WHAT TO PRODUCE »
Rewrite everything in the entries below from the line containing "Viewport: 1568px width, 425px height." down to the line containing "pos(134,87)", with "Focus" replaced by "Click" and nothing else changed. Leave the pictures out of your answer.

THE DATA »
* * *

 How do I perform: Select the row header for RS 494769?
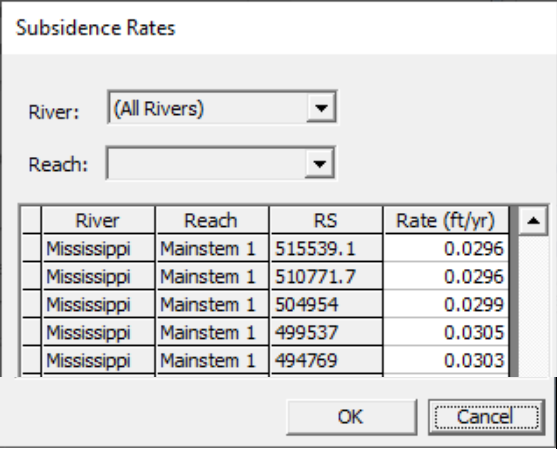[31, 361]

* * *

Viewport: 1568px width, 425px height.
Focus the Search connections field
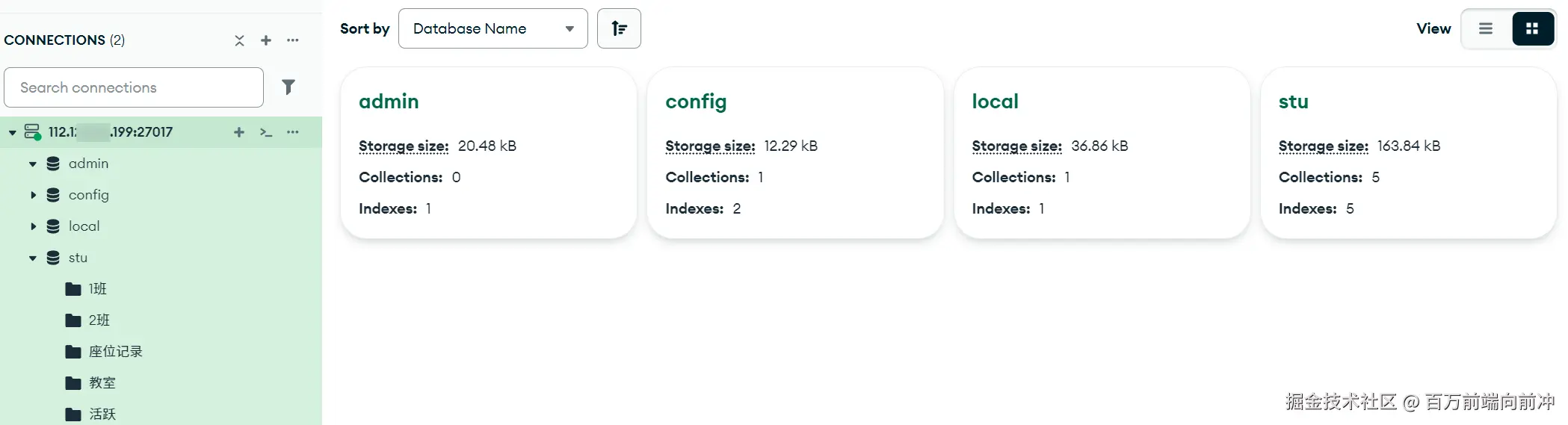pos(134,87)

* * *

WRITTEN RESPONSE »
Viewport: 1568px width, 425px height.
Click the Search connections field
pos(134,87)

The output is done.